= Paolo Bozzini =

Italian painter

Paolo Bozzini (25 January 1815 – 1892) was an Italian painter.

==Biography==
He was born in Piacenza. He began his studies under Carlo Maria Viganoni in his native city; the patronage of doctor Lodovico Guglieri, allowed him to travel to Rome to work in the studios of Cammuccini, and Podesti. The later was a close mentor. The priest Luigi Rezzi, also from Piacenza and a professor at the University of the Sapienza in Rome, also helped him design works. He died from progressive paralysis.
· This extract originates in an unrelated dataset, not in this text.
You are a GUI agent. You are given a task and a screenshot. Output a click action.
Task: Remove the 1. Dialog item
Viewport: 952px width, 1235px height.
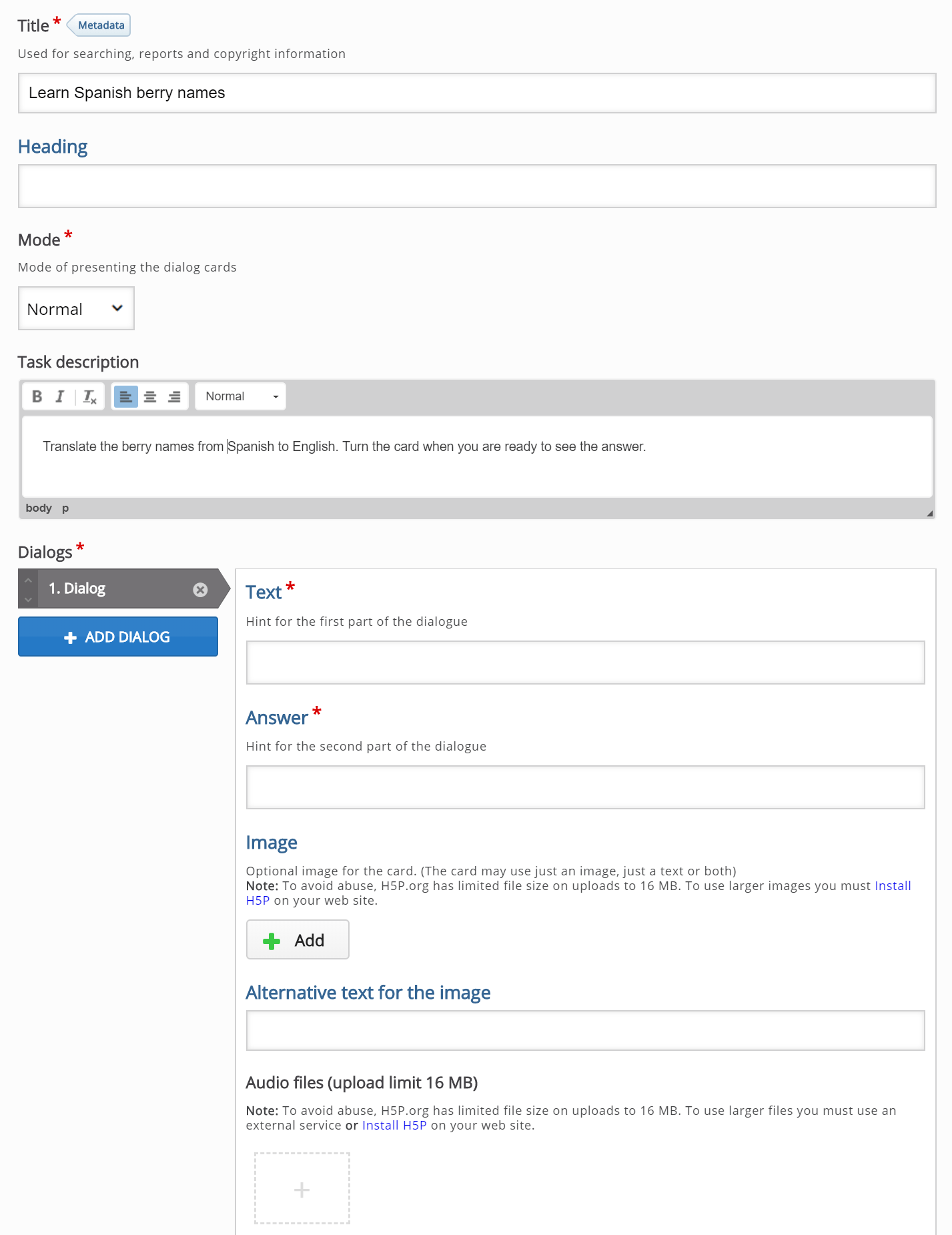pyautogui.click(x=200, y=589)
Among his works in Piacenza: the altarpiece at the Sacristy of the Cathedral of Piacenza, representing the moment before the martyrdom of Santa Giustina; The arrest of Pandolfo Collenuccio of Pesaro; Filippo Arcelli assists the needs of his brother and son from a window in the Castle of Sant'Antonino in Piacenza; Giulio Alberovi presents the portrait of Elisabeth Farnese to Phillip V, King of Spain; Defense of Piacenza against the siege of Francesco Sforza; Correggio shows his St Jerome in his studio at a Nun; Garibaldi embarks from Marseille; Apotheosis of St Rocco for the church of the same name; Jeremiah predicts the captivity to the Hebrews; Death of Matatia; Apotheosis of San Ludovico. His daughter Candida Luigia Bozzini was also a painter.